GIVEN REQUEST:
Rewrite the records below with "hammer icon" substituted by "gavel icon" and everything else kept the same. Leave out the pictures when you write them out.

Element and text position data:
- - -

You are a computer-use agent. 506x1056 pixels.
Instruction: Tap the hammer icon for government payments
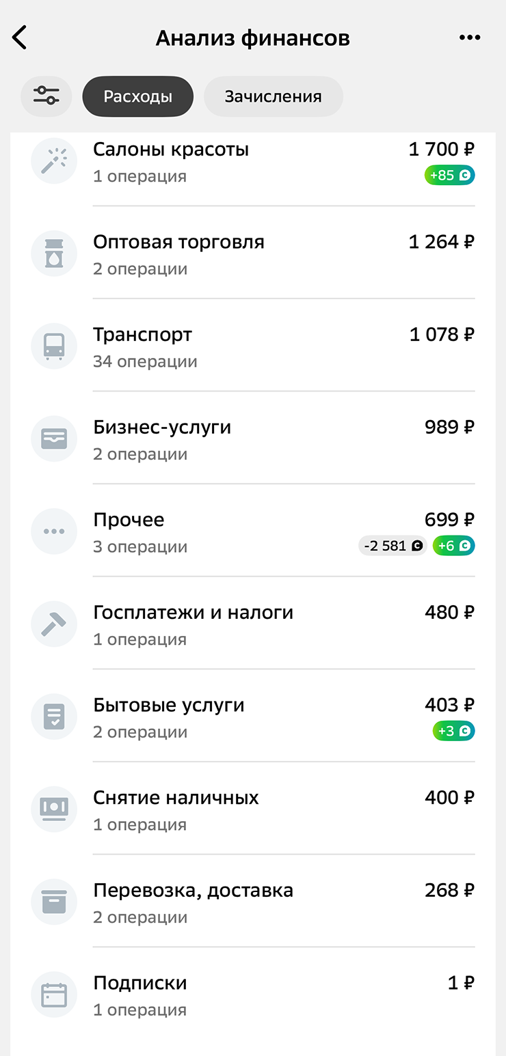pyautogui.click(x=54, y=624)
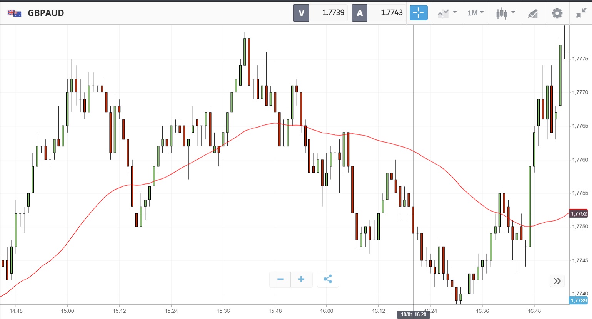592x319 pixels.
Task: Toggle the blue crosshair cursor tool
Action: point(419,13)
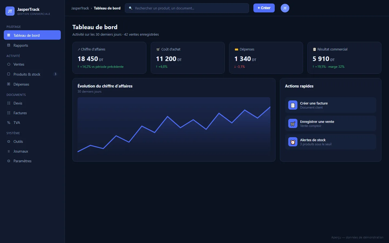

- - -

OUTPUT BELOW:
You are a computer-use agent. 506x1056 pixels.
Instruction: Tap the gavel icon for government payments
pyautogui.click(x=54, y=624)
592x319 pixels.
Task: Toggle the blue crosshair cursor tool
Action: point(419,13)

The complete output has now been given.